Prendiamo Google Maps. Cosa lo rende migliore di altri servizi analoghi? A detta
di tutti è l’interfaccia. A parità di fattori come la precisione
e il livello di dettaglio delle informazioni, è la consultazione della
mappa che risulta enormemente più semplice. Quello spostamento da una zona
all’altra ottenuto con una banalissima operazione di trascinamento, la possibilità
di zoomare senza dover attendere il refresh della pagina, sono tutti aspetti destinati
a cambiare per sempre la fruizione di mappe con un browser (non che Google abbia
inventato il sistema: una prima implementazione di questa modalità di navigazione
è infatti quella rintracciabile su un misconosciuto sito
con la cartografia della Svizzera).

Tutto però ha un costo. Quello collegato alla distribuzione gratuita
di un servizio come Google Maps, per esempio, è elevatissimo. A Mountain
View hanno finora dimostrato di saper individuare giusti modelli di business e
fonti di ricavo per le proprie applicazioni. Non dubitiamo che così avverrà
per le mappe. Il problema però rimane. A fornire a Google e ad altre società
concorrenti i dati cartografici è un’azienda americana, Navteq.
Parlando a Where 2.0, il vice-presidente Robert Denaro ha parlato di costi
“terribilmente alti” per la raccolta delle informazioni, costi che vengono
automaticamente scaricati sui clienti. Denaro ha messo in luce tutte le difficoltà
insite nella realizzazione di mappe precise e dettagliate, un’operazione che non
può essere svolta con il solo ausilio di strumenti di rilevazione sofisiticati,
ma che deve spesso affidarsi all’utilizzo di personale dell’azienda inviato in
ricognizione sul terreno, alla scoperta, magari, di un cancello posto in fondo
ad un vicolo che ostruisce il passaggio e che non è stato visto dall’alto.

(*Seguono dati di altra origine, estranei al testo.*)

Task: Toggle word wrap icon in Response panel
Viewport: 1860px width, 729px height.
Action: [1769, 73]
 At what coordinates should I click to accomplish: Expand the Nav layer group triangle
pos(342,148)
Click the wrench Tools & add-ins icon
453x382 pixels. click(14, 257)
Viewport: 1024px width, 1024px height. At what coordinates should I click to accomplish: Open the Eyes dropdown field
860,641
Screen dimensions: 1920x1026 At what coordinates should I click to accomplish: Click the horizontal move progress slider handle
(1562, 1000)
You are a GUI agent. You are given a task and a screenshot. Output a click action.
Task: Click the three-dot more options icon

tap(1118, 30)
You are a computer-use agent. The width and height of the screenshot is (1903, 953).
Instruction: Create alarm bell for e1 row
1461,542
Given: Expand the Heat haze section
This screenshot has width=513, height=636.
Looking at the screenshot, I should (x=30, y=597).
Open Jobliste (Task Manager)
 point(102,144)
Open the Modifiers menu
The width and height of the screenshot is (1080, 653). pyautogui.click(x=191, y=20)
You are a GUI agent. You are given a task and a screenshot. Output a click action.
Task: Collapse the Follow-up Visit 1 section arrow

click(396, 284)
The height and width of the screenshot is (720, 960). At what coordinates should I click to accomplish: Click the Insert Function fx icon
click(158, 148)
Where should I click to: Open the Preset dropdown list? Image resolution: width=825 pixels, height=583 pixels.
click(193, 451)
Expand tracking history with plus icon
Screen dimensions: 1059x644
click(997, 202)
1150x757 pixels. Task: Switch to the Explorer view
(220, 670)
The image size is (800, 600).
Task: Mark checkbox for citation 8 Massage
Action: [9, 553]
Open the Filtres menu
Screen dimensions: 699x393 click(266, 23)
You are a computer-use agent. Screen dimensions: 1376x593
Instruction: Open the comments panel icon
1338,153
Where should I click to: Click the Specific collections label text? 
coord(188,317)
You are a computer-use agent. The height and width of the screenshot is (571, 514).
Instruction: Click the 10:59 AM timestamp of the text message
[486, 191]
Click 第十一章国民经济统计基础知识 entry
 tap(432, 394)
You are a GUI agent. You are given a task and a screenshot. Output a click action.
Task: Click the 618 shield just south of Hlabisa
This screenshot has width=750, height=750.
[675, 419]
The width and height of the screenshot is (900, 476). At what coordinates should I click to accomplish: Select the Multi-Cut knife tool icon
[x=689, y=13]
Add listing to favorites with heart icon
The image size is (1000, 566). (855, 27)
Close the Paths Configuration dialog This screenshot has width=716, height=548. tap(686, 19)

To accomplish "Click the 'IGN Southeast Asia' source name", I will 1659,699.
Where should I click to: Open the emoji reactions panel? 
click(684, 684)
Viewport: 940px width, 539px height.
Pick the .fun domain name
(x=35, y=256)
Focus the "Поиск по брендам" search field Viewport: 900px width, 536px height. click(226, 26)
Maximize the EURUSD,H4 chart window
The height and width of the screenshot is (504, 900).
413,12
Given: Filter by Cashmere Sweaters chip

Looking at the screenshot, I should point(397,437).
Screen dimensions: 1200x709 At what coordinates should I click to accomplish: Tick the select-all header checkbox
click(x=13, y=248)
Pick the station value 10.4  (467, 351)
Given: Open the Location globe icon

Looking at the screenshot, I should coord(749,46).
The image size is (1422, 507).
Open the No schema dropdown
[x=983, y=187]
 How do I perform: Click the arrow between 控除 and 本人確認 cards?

Quello che molti sperano è che il problema dei costi non finisca per
influenzare il circolo virtuoso innescato da un’altra mossa azzeccata della società
di Mountain View. Non appena reso disponibile, Google Maps è stato sfruttato
da tanti sviluppatori indipendenti per la creazione di un numero incredibile di
applicazioni. A Mountain View gli sforzi di questi geek sono stati incoraggiati
sin dall’inizio e l’annuncio della pubblicazione delle Google
Maps API ha rappresentato la conferma di questa strategia di apertura. Oggi,
chiunque voglia può usare i dati cartografici di Google per costruire nuovi
servizi e senza dover ‘pagare’ per farlo. Durerà? Vedremo. Intanto i lanci
di nuove applicazioni si susseguono con cadenza quasi quotidiana. Molti degli
esempi dimostrano quanto sia semplice ed efficace usare un approccio basato sull’incrocio
di dati provenienti da diversi servizi. HousingMaps
per gli annunci immobiliari. Cheap
Gas per reperire i distributori di benzina più convenienti. ChicagoCrime
per visualizzare le zone della città a più alta frequenza di fatti
delittuosi. Floridasexualpredators.com mostra invece la localizzazione dei sorvegliati speciali per molestie sessuali
dello stato americano. Tutto molto interessante. E siamo appena agli inizi. Non
rimane che sperare nell’estensione del servizio al nostro paese.